We have some issues such as translating the F# functions to .NET delegate functions.  We must wrap each of these into the Func constructor in order to call them properly.  But other than that, it’s a pretty smooth integration between the language and the library.

So, without further ado, here is the code:

#light

/// Type wrapper over the IParallelEnumerable
type pseq<'a> = System.Linq.IParallelEnumerable<'a>

module PSeq = 
  open System
  open System.Linq

  /// Append two parallel collections together
  let append (ie1: pseq<'a>) (ie2: pseq<'a>) : pseq<'a> =
    ParallelEnumerable.Concat(ie1, ie2)

  /// This is the method to opt into Parallel LINQ.
  let adapt : seq<'a> -> pseq<'a> = 
    ParallelQuery.AsParallel

  /// This is the method to opt into Parallel LINQ with deg of parallelism
  let adaptn (n:int) (seq:seq<'a>) : pseq<'a> = 
    if n < 1  then adapt seq 
    else ParallelQuery.AsParallel( seq, n )
    
  /// AsOrdered is a method that tells PLINQ to treat a data source as if it was ordered
  let ordered : pseq<'a> -> pseq<'a> = 
    ParallelQuery.AsOrdered
  
  /// AsUnordered tells PLINQ that it should treat a particular intermediate result as if no
  /// order was implied
  let unordered : pseq<'a> -> pseq<'a> = 
    ParallelQuery.AsUnordered
  
  /// This method is to opt out of Parallel LINQ.
  let as_seq : pseq<'a> -> seq<'a> =
    ParallelQuery.AsSequential

  /// Parallel implementation of System.Linq.Enumerable.Average().
  let average_float : pseq<float> -> float
    ParallelEnumerable.Average
    
  /// Parallel implementation of System.Linq.Enumerable.Average().
  let average_float_by (f:'a -> float) (pe:pseq<'a>) : float =
    ParallelEnumerable.Average(pe, Func<_,_>(f))
    
  /// Parallel implementation of System.Linq.ParallelEnumerable.Cast
  let cast : IParallelEnumerable -> pseq<'a> =
    ParallelEnumerable.Cast
    
  /// Parallel implementation of System.Linq.ParallelEnumerable.Distinct
  let distinct : pseq<'a> -> pseq<'a> =
    ParallelEnumerable.Distinct
    
  /// Parallel implementation of System.Linq.ParallelEnumerable.Any
  let exists (f:'a -> bool) (pe:pseq<'a>) : bool =
    ParallelEnumerable.Any(pe, Func<_,_>(f))
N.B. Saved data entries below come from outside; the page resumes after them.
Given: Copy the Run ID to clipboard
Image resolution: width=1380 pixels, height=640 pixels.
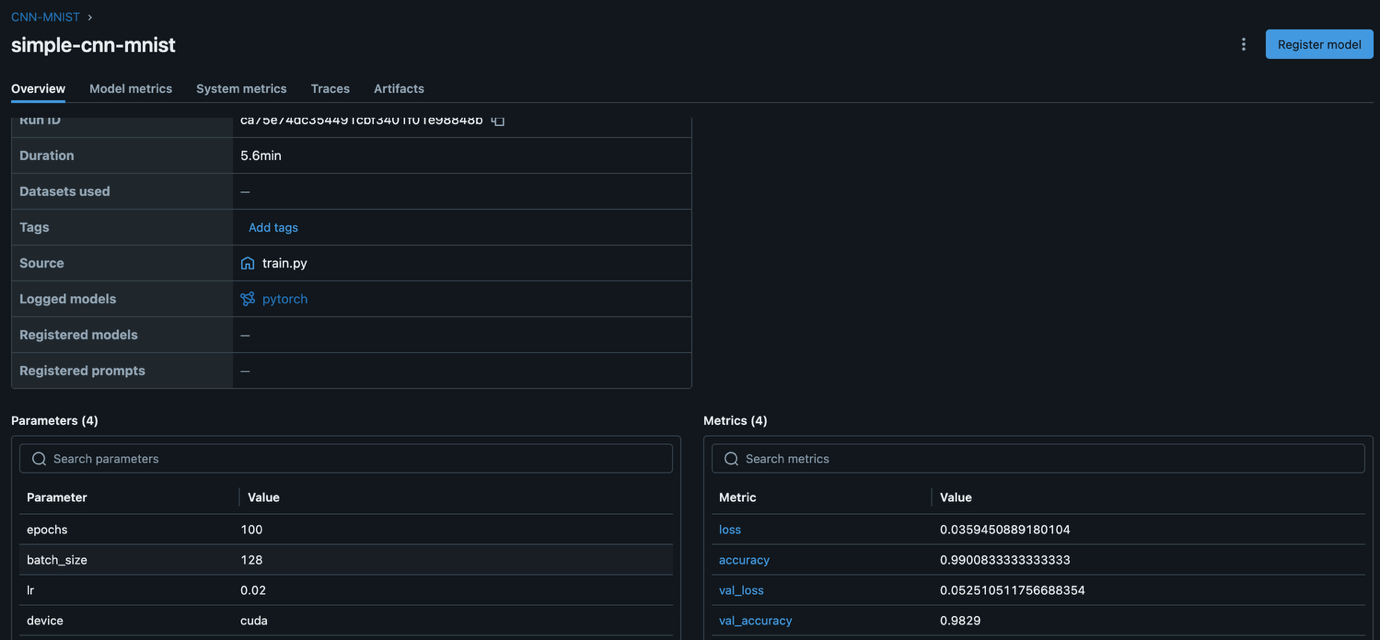Looking at the screenshot, I should coord(498,120).
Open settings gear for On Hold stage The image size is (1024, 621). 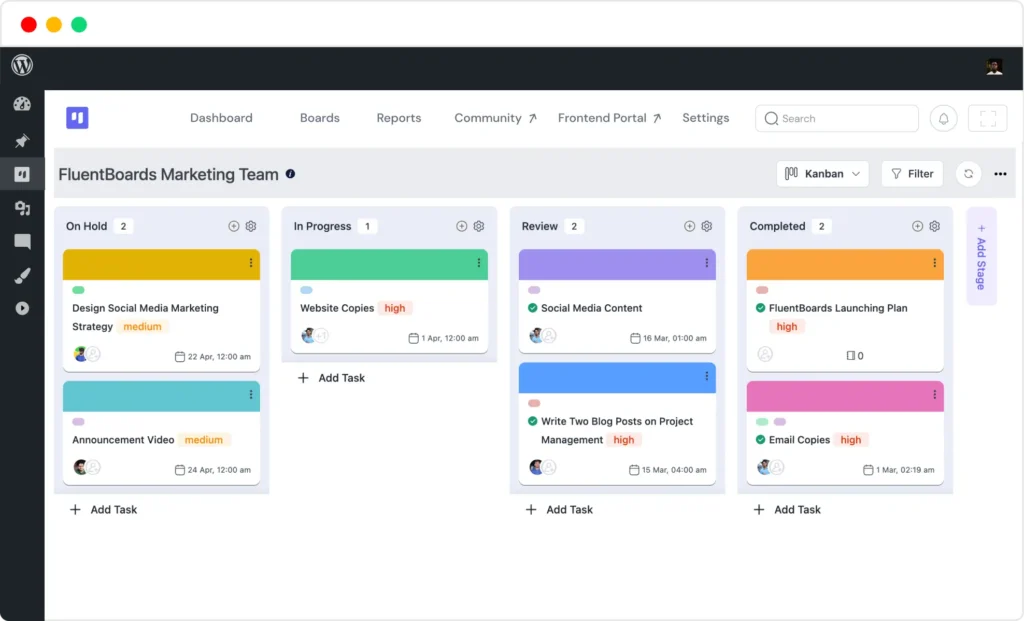click(x=251, y=226)
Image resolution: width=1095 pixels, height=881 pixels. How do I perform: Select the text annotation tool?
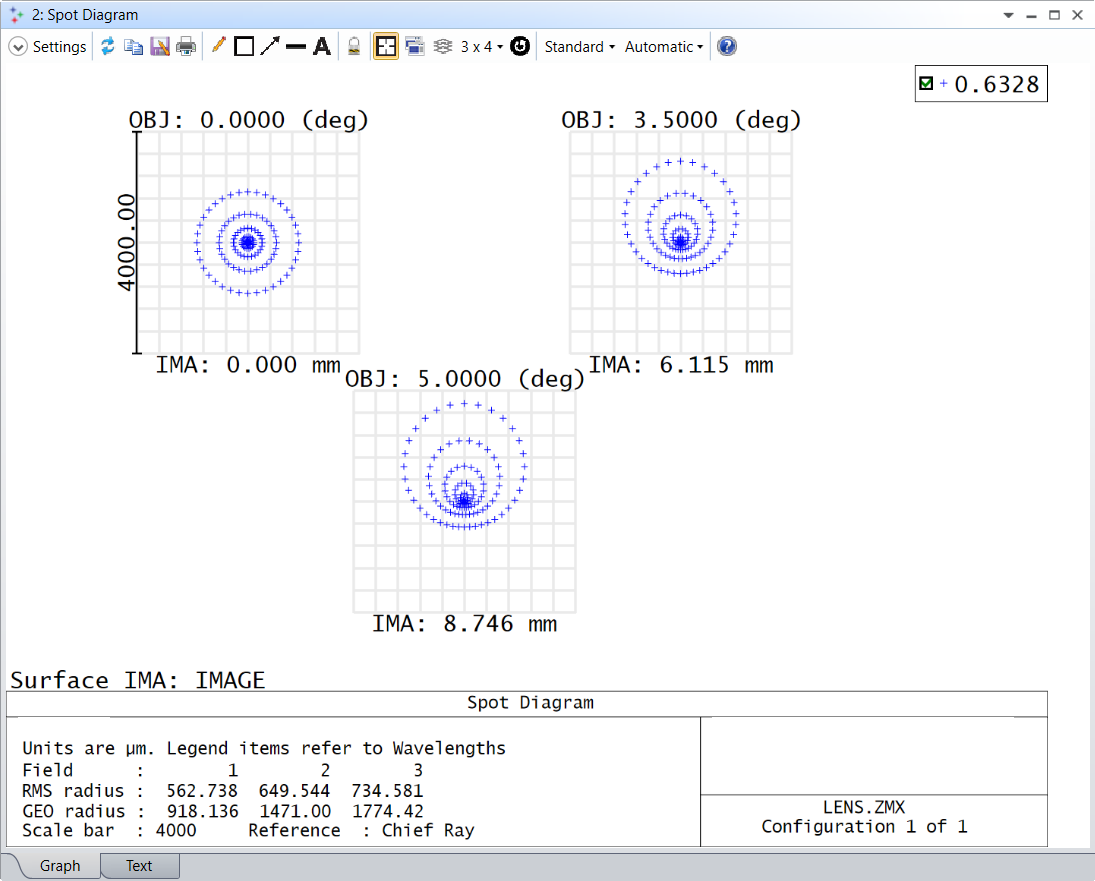[322, 47]
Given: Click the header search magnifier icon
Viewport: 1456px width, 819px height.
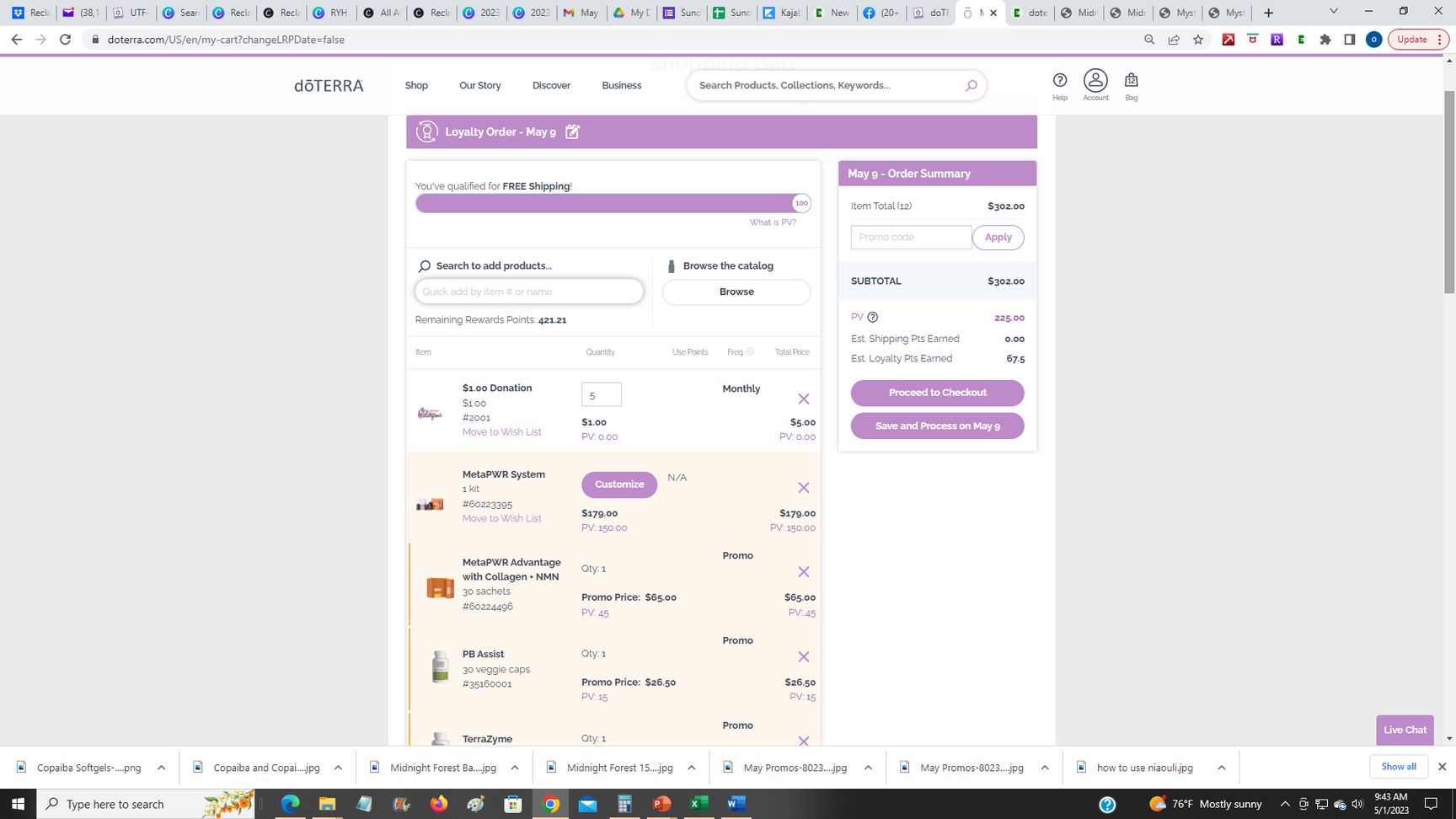Looking at the screenshot, I should (x=971, y=85).
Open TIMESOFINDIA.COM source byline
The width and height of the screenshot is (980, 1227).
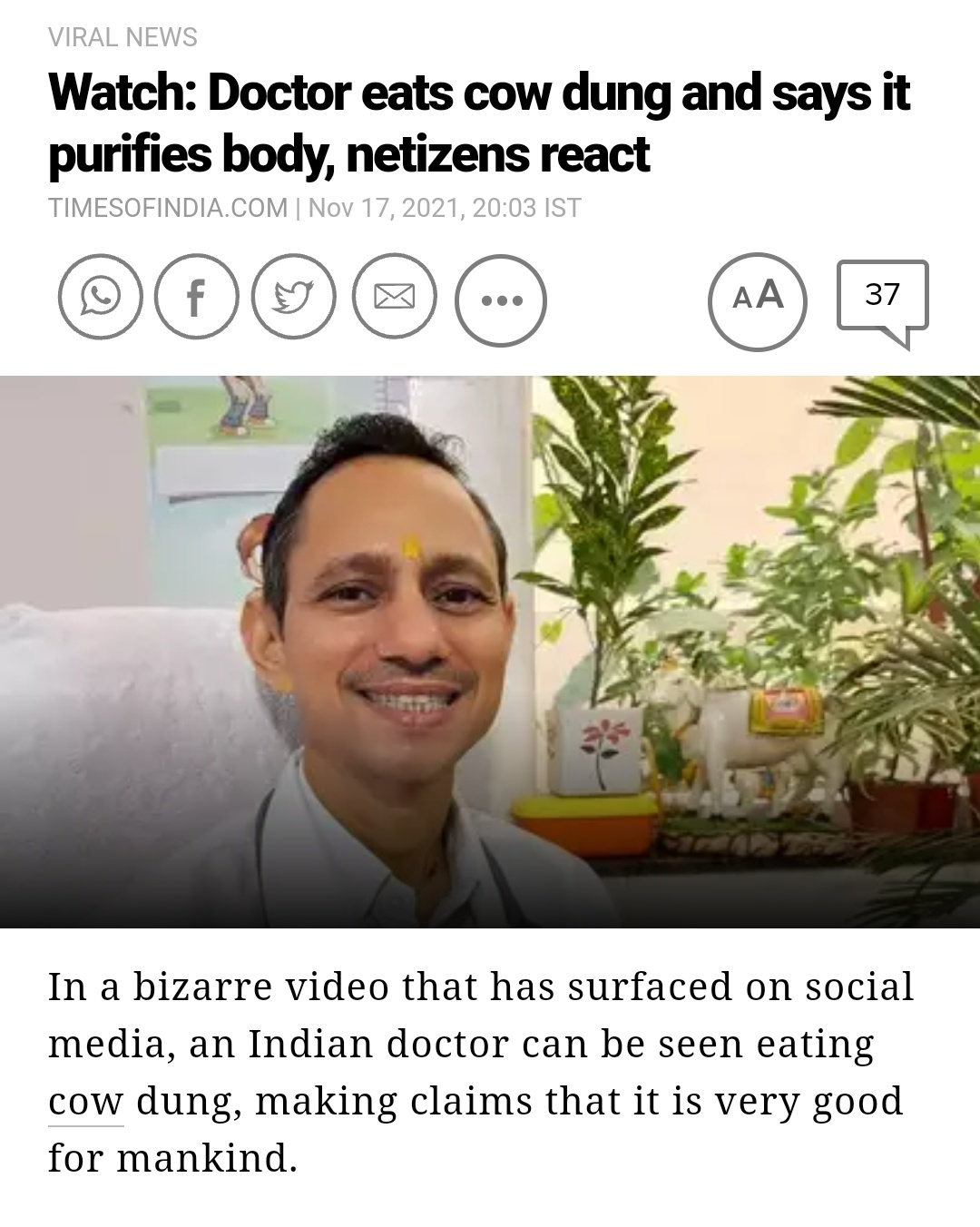(168, 208)
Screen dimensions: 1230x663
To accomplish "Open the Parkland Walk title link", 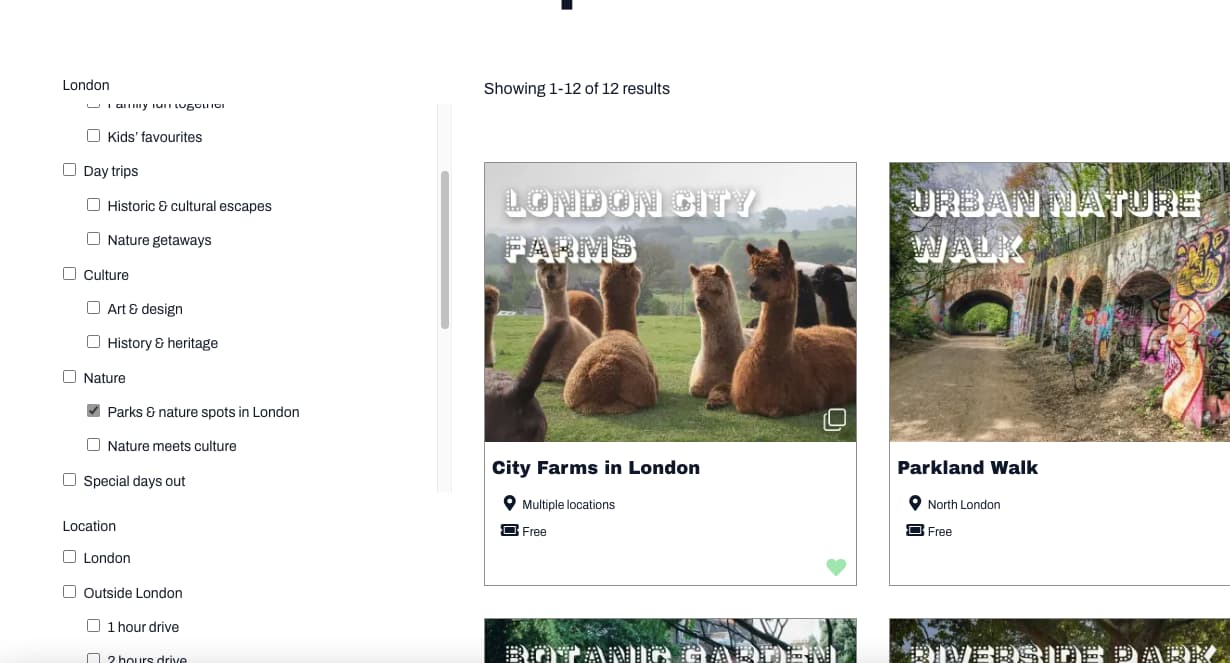I will 967,468.
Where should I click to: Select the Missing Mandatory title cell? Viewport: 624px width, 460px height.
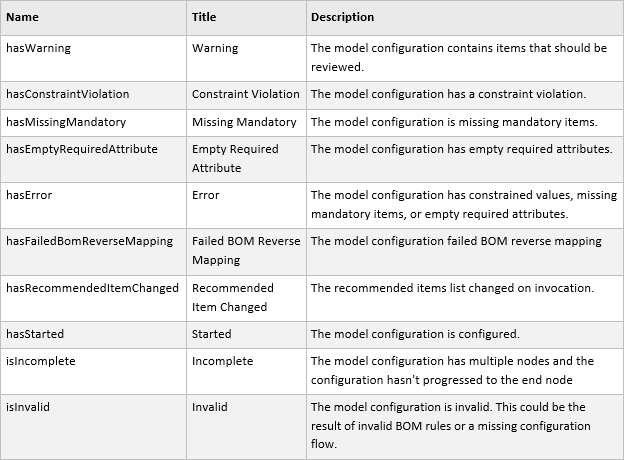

  /// Parallel implementation of System.Linq.Enumerable.Where().
  let filter (f:'a -> bool) (pe:pseq<'a>) : pseq<'a> = 
    ParallelEnumerable.Where(pe, Func<_,_>(f))
    
  /// Parallel implementation of System.Linq.Enumerable.First
  let find (f:'a -> bool) (pe:pseq<'a>) : 'a =
    ParallelEnumerable.First(pe, Func<_,_>(f)) 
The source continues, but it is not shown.